Y lo que es una pillada, en toda regla, es escuchar al secretario provincial del PSOE en Guadalajara argumentar que este Plan del Tajo es malo, porque “en Murcia, están encantados” y ver como dos días después los secretarios socialistas  de la Región de Murcia y de la Comunitat Valenciana han manifestado su rechazo al borrador del plan de cuenca del Tajo.  Que de contentos nada, más bien indignados porque se eleva la reserva de cabecera hasta los 400 hectómetros cúbicos, y dicen que esto supone "la muerte del trasvase Tajo-Segura”.

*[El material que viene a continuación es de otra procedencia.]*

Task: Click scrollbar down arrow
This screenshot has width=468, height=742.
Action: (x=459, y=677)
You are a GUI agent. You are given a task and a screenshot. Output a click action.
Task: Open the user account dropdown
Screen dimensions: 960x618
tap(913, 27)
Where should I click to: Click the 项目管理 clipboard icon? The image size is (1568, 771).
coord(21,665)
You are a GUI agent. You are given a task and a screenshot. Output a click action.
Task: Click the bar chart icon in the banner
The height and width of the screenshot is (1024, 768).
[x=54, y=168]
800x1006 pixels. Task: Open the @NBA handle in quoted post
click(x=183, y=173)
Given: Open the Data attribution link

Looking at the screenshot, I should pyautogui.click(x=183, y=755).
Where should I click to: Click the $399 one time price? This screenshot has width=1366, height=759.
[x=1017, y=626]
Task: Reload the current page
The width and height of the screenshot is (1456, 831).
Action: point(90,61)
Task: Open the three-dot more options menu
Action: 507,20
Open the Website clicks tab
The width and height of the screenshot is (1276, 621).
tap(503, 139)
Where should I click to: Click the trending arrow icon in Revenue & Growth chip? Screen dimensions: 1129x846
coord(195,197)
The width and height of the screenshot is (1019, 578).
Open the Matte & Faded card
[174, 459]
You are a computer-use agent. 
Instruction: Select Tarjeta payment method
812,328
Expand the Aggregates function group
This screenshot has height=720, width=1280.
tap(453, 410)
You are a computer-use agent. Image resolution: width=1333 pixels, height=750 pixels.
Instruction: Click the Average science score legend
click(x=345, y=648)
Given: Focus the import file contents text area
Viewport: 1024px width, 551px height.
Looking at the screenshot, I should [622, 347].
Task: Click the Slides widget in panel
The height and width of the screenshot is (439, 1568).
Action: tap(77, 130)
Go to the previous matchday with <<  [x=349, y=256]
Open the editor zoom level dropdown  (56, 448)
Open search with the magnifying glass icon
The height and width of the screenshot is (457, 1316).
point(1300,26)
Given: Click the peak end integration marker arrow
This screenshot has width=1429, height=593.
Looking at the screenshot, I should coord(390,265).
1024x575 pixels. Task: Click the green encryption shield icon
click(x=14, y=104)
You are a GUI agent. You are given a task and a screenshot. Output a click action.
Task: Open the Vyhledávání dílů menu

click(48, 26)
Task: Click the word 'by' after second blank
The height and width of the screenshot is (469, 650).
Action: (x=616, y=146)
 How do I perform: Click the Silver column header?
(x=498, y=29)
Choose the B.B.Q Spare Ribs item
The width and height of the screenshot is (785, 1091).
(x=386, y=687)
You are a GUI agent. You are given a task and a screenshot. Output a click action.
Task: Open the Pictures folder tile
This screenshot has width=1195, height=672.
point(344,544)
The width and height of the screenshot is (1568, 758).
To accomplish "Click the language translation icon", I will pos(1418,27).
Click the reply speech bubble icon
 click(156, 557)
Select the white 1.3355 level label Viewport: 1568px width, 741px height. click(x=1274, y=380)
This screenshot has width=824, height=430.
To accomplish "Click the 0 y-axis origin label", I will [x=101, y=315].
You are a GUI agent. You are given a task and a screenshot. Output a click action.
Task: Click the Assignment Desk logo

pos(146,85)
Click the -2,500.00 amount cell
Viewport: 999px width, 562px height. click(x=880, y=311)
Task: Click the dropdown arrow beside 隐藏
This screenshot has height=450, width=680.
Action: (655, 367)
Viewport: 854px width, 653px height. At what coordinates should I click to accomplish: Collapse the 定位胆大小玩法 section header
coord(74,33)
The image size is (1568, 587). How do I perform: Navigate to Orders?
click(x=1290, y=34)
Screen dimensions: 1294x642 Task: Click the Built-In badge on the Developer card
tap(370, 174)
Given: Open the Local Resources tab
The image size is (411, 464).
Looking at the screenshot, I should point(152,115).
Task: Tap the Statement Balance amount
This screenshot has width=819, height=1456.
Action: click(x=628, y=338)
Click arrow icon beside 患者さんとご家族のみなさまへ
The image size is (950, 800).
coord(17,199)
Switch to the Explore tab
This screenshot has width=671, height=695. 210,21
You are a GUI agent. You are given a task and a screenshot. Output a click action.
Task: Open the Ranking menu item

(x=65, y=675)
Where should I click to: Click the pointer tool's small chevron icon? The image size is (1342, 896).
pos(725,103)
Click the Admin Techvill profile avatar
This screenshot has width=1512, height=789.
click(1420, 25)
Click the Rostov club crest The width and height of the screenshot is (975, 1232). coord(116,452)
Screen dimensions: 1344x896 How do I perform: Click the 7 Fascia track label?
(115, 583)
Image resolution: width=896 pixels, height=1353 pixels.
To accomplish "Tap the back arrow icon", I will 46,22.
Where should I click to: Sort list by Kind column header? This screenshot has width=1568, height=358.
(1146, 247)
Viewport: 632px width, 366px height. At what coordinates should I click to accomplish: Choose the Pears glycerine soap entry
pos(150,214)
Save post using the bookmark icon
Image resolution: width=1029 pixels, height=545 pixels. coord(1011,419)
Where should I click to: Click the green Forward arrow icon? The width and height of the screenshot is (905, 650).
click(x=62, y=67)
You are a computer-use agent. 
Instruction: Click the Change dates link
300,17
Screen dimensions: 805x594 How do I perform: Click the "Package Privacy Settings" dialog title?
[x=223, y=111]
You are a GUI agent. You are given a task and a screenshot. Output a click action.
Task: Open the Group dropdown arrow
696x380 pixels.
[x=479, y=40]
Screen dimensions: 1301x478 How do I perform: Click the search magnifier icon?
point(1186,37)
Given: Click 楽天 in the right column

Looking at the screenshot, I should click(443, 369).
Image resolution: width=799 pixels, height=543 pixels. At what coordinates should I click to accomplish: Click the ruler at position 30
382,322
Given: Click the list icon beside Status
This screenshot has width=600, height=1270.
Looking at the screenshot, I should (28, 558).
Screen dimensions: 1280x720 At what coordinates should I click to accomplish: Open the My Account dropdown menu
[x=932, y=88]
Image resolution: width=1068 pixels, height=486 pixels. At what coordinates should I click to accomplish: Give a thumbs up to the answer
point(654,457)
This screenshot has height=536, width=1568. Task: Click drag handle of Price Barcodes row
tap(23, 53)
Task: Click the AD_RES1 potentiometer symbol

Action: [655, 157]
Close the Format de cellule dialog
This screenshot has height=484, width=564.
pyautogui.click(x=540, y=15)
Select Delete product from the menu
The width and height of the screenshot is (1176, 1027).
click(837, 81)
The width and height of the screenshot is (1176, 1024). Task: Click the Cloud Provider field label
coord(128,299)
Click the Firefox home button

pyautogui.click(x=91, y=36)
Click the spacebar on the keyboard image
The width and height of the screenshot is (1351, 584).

Está claro que lo propone el borrador del Tajo no es la solución salomónica a la escasez de recursos, pero que avanza en defender unos derechos de la cuenca cedente, es decir de la cabecera. Casi el doble que antes, aunque pueda seguir siendo poco y aunque haya que esperar cinco años para que se concrete y tengamos que seguir vigilantes para que se cumpla.

En 1995 las reservas de Entrepeñas y Buendía se situaron en el que hoy todavía es su mínimo histórico, 132 hectómetros cúbicos de agua embalsada con los Baños de la Isabela al descubierto, y esto no parece ya probable que se vuelva a ver.

Pero lo que está claro, también, es que esto no traerá el armisticio en la guerra del agua, por mucho que así lo anuncie Cospedal. Además de hectómetros cúbicos, en el trasvase, siempre se ha contado en votos. Se predicen seis meses de marejada, marejadilla, con vientos del Levante, ya lo verán.